There is something hauntingly beautiful about the empty Tabernacle. It stands as a stark reminder of what happened roughly 2,000 years ago.
So often we are caught up in what is going on around us, right now the focus is on the global pandemic and how to end it, that we forget about what actually happened on that first Easter. In the Gospels we hear how the Apostles, Jesus' closest friends, ran and hid. They were scared, Judas and Peter had done just as Jesus said they would, betray and deny. They did not know what would happen and they were worried they would be next. Today we are hiding from an invisible enemy, a virus that has brought the world to it's knees. We are scared like the Apostles, we are wondering if and when we will return to normal.
I always understood Holy Thursday and Good Friday, but never understood why we waited until Saturday night to usher in the Easter Season. A wise priest, I know a few of those, one spoke about how not to forget the silence of Holy Saturday. It dawned on me that we so often focus on the events of Good Friday and the joy of Easter Sunday that we forget about the silence of Saturday. The Church in her wisdom has given us this time to reflect on what was going on in those hours.
An ancient Holy Saturday homily says "Something strange is happening—there is a great silence on earth today, a great silence and stillness." We feel this strangeness and silence in many ways this year. We feel it in the unease at when a return to normalcy will happen, the unease for all those working on the front lines, nurses, doctors, respiratory technicians and the rest of the healthcare and essential workers, the pangs of having our church building closed and locked.

Saved entries:
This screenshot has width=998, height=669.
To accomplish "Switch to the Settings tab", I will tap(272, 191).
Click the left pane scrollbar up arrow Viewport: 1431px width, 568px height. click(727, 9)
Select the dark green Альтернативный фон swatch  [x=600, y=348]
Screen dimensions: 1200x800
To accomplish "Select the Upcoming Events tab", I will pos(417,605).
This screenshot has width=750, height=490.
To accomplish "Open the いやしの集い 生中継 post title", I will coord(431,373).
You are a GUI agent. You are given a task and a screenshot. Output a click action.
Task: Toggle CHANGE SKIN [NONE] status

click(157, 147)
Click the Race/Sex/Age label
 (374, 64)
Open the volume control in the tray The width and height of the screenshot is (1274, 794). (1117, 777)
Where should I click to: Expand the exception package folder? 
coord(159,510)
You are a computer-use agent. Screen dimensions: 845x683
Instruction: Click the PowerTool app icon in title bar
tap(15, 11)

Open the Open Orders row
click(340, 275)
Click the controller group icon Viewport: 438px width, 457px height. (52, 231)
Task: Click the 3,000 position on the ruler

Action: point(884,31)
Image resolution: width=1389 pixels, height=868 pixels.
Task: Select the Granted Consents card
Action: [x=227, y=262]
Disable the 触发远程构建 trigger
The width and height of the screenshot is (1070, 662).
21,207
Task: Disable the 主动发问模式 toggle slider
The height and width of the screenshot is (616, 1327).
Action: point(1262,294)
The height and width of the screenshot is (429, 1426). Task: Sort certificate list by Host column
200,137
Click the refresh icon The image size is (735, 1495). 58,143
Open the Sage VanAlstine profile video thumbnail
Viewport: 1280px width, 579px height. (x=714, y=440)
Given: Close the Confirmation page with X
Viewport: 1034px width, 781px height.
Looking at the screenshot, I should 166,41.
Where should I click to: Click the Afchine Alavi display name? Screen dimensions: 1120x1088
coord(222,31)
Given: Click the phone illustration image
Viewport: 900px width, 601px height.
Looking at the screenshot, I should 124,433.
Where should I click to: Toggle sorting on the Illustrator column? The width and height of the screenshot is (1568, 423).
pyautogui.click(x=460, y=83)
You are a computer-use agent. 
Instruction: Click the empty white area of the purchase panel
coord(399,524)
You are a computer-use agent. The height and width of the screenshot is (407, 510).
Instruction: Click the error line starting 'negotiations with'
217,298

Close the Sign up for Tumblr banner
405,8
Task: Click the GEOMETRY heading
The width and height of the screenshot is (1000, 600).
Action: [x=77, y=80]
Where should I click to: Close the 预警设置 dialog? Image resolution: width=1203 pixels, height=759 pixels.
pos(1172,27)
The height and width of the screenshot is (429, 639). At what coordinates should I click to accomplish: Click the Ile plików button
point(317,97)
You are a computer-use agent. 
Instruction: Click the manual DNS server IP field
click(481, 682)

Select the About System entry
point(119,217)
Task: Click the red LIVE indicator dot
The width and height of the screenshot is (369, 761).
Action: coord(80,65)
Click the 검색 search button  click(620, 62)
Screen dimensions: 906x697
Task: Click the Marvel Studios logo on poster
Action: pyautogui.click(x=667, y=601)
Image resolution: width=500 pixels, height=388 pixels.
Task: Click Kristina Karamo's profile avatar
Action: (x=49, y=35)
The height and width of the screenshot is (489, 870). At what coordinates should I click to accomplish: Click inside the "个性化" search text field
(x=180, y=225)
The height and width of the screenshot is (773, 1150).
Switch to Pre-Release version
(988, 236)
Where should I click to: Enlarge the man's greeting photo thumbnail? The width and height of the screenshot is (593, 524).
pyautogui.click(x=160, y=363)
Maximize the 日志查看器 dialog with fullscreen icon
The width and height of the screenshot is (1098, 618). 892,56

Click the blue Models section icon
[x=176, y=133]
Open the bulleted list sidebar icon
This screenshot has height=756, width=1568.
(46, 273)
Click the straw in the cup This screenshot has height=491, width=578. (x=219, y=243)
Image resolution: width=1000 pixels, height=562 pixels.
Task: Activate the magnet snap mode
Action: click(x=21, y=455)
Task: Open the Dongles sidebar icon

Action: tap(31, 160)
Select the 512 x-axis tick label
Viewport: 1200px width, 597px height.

Work order A :: Print, word for word, the part of the Holy Saturday reflection starting at "An ancient Holy" and ending at "closed and locked.".
Work order B :: Carry on the Holy Saturday reflection from its last sentence.

Answer box A ::
An ancient Holy Saturday homily says "Something strange is happening—there is a great silence on earth today, a great silence and stillness." We feel this strangeness and silence in many ways this year. We feel it in the unease at when a return to normalcy will happen, the unease for all those working on the front lines, nurses, doctors, respiratory technicians and the rest of the healthcare and essential workers, the pangs of having our church building closed and locked.

Answer box B ::
Another wise priest I know said in his Holy Thursday homily there is a "spiritual sadness" hanging over this year's Triduum. There are many things missing from the celebrations, the smells and bells that Catholics are used to are not there in the same way they usually are, but there is hope.
That strange silence offers us hope. A hope that was born from that "necessary sin of Adam" to bring about "a great Redeemer" that destroyed that sin completely. In that empty Tabernacle there is silence but also hope. A hope in the knowledge that Good triumphed over evil, that Life conquered death, that Happiness overcame sadness.
May the silence of today remind us of the great joys that are to come. Without Thursday there is no Mass, without Friday there is no Sunday. Today is that odd day that gets lost, today is the day Jesus descended to the dead. The silence of today is just as important as the events of the past few days. May we revel in the silence and the hope that comes from it.